• _Exercise description_: The entries below are to be repeated exactly, and their pictures left out.

*** Opening of Exercise materials ***

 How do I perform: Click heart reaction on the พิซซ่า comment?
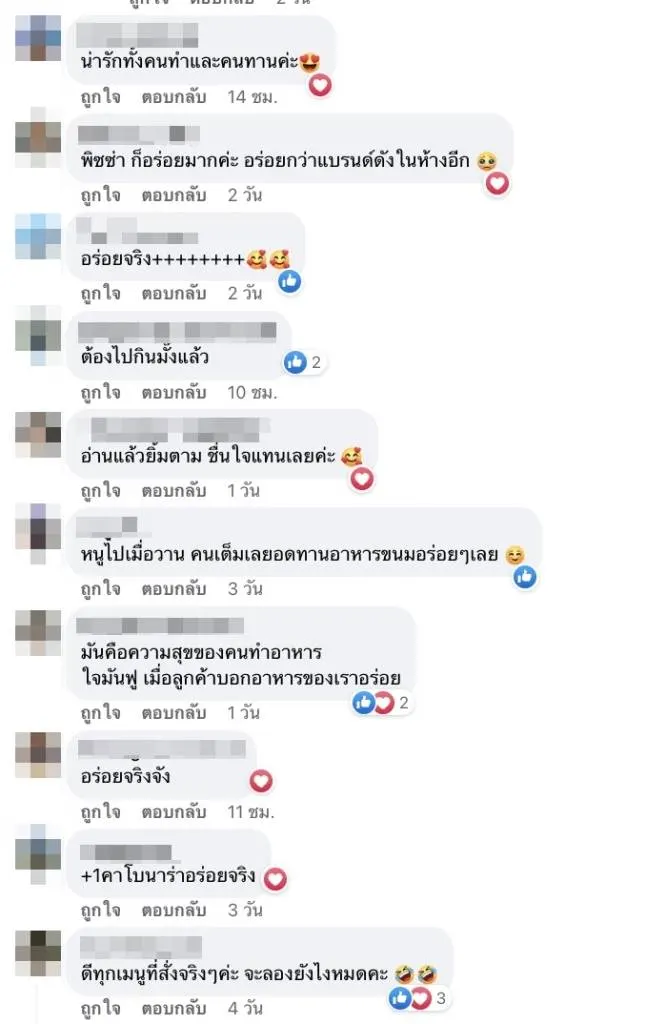(x=497, y=184)
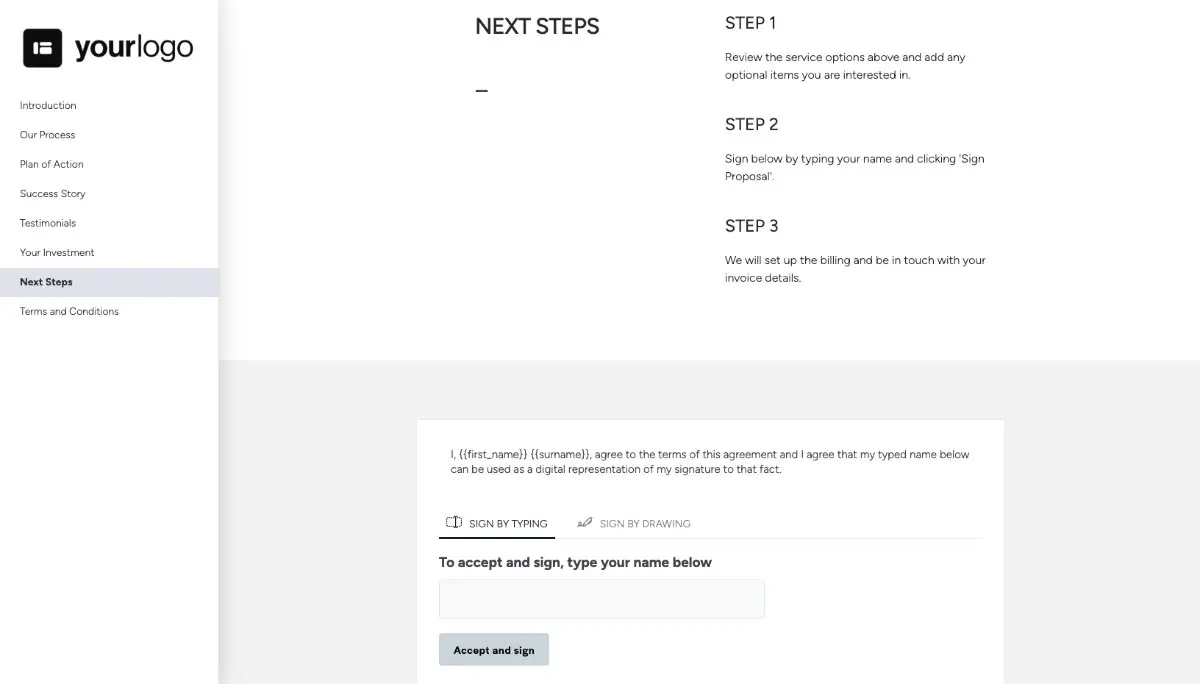Click the Accept and sign button
The height and width of the screenshot is (684, 1200).
click(x=493, y=649)
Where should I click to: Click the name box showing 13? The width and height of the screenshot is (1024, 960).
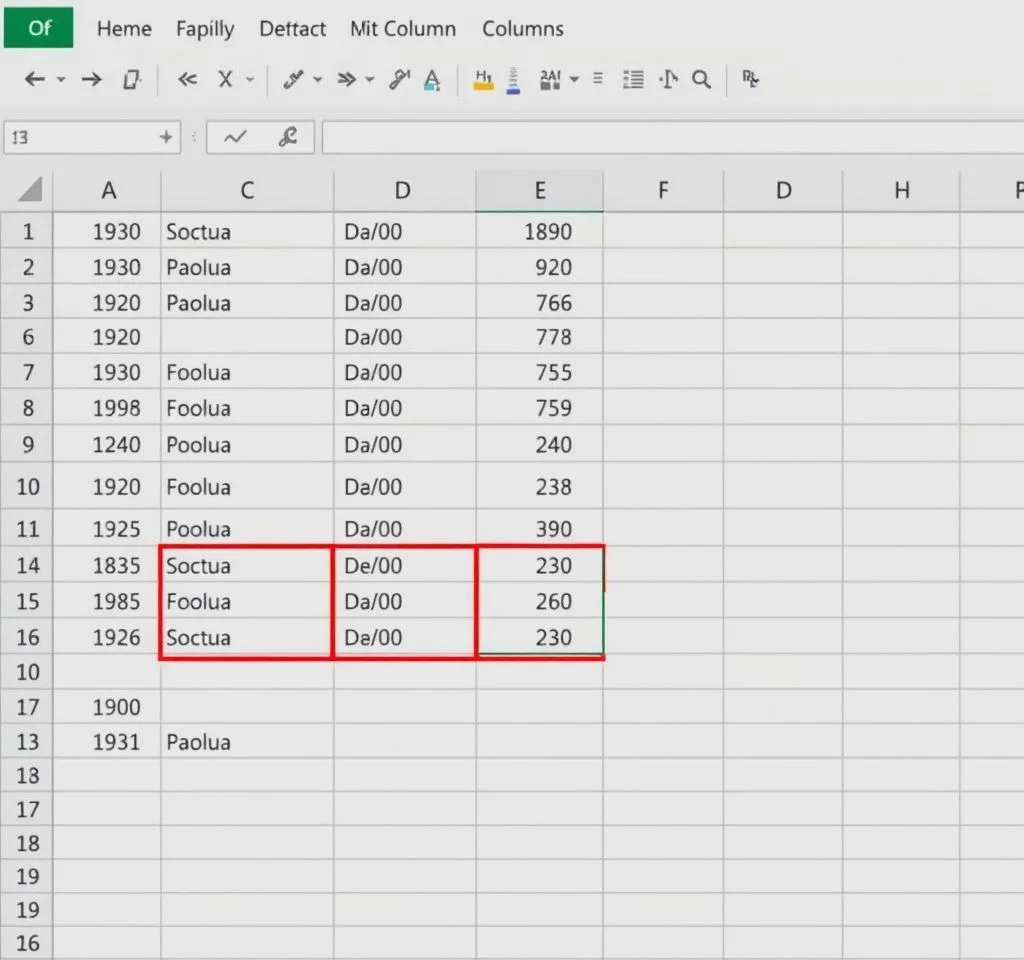(x=80, y=138)
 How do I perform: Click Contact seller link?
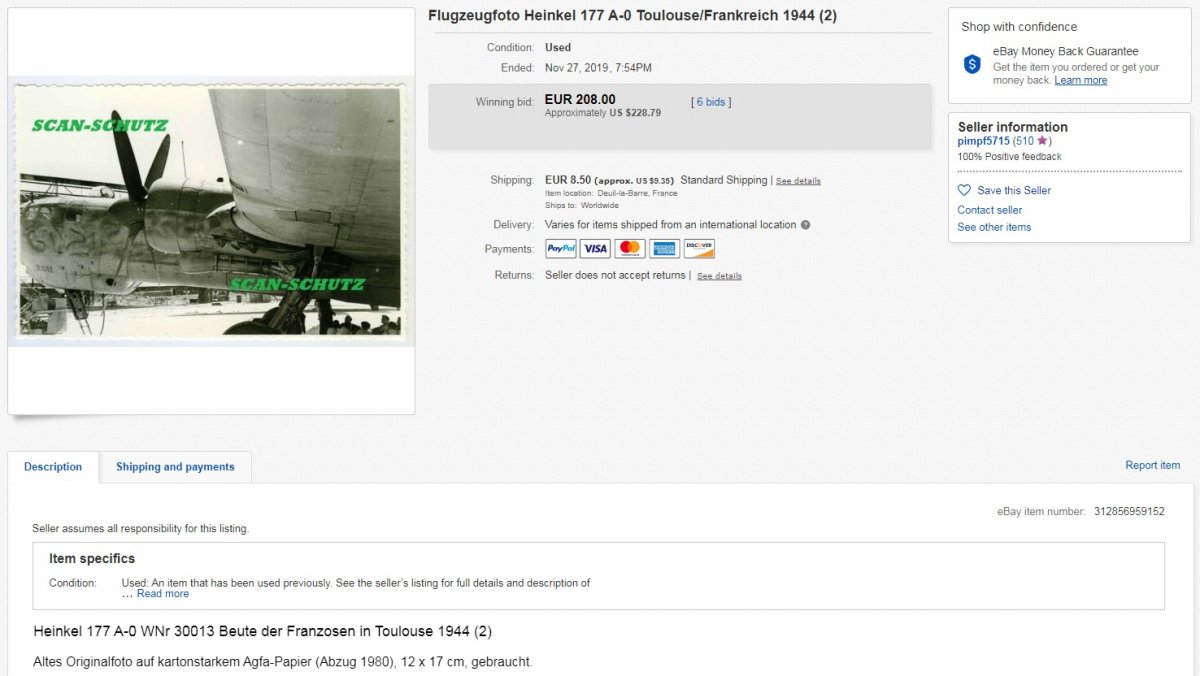point(990,210)
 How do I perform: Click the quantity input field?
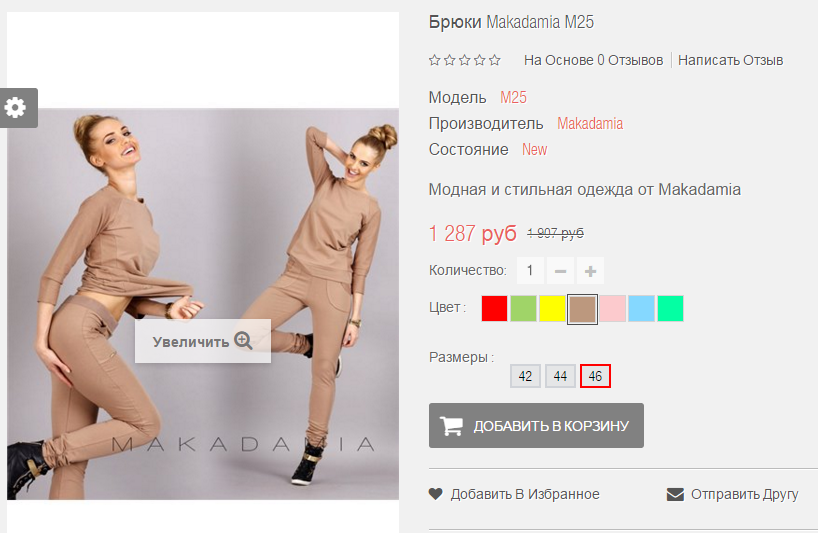point(530,271)
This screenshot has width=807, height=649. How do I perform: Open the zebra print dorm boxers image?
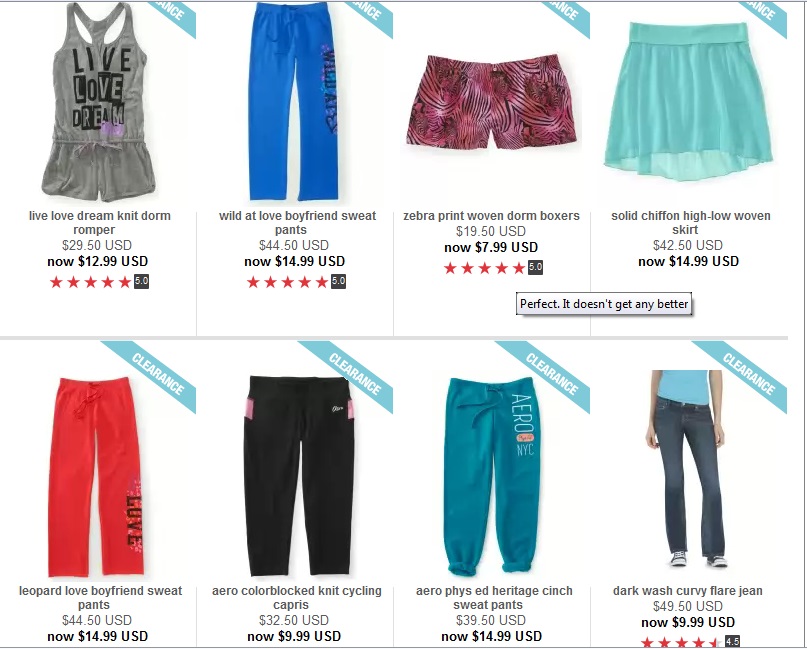pyautogui.click(x=490, y=101)
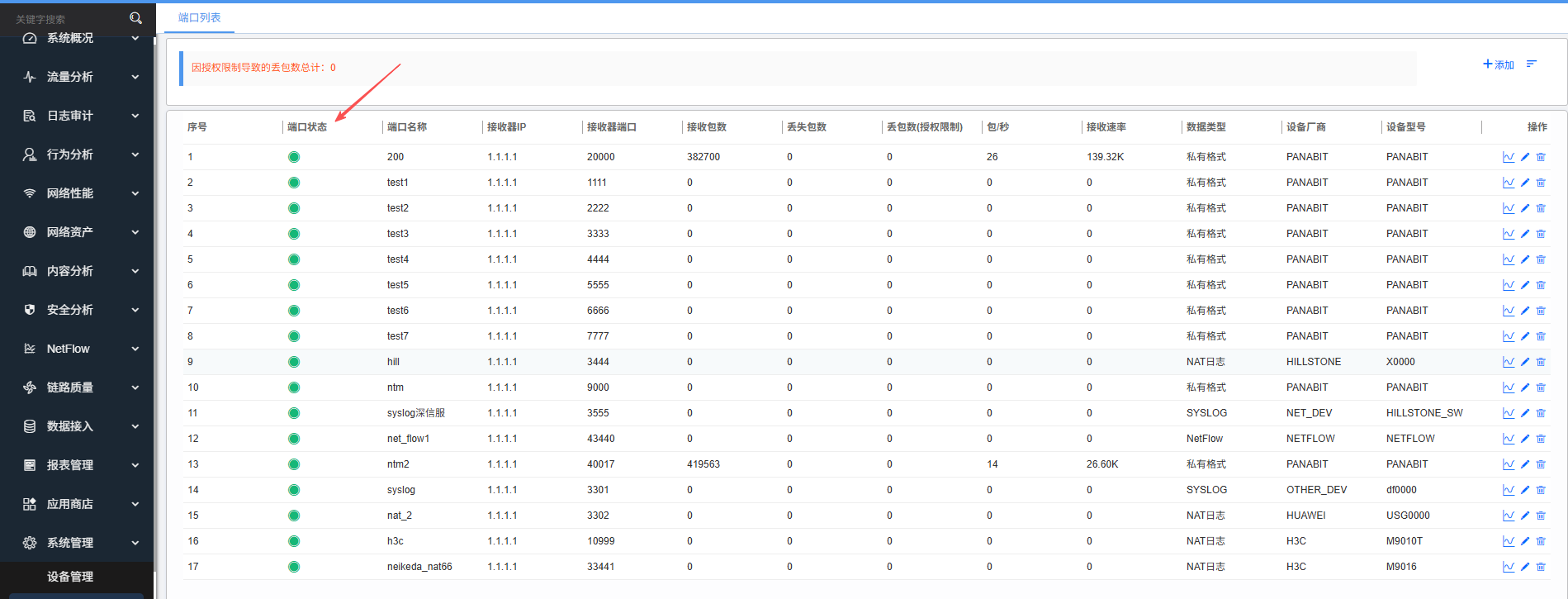Delete the hill port entry

tap(1541, 362)

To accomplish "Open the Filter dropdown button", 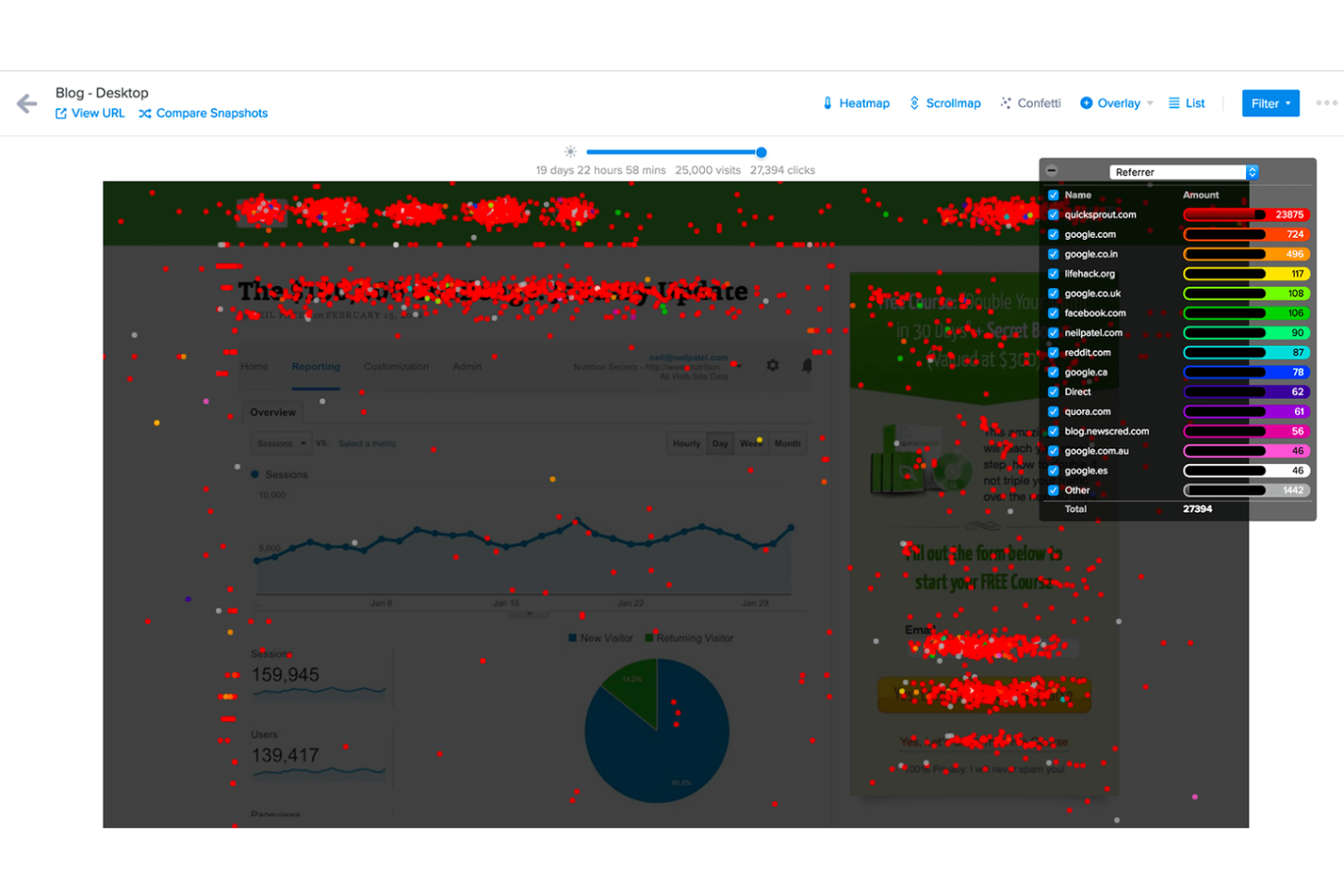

*** Close of Exercise materials ***

• _Output_:
 How do I perform: Click heart reaction on the พิซซ่า comment?
(x=497, y=184)
Click the Accept and sign button
The height and width of the screenshot is (684, 1200).
click(x=493, y=649)
Where should I click to: Click the name box showing 13? The width and height of the screenshot is (1024, 960).
(x=80, y=138)
 How do I perform: Click Contact seller link?
point(990,210)
 How do I perform: Click the quantity input field?
point(530,271)
This screenshot has width=807, height=649. How do I perform: Open the zebra print dorm boxers image?
pyautogui.click(x=490, y=101)
Delete the hill port entry

tap(1541, 362)

To accomplish "Open the Filter dropdown button", 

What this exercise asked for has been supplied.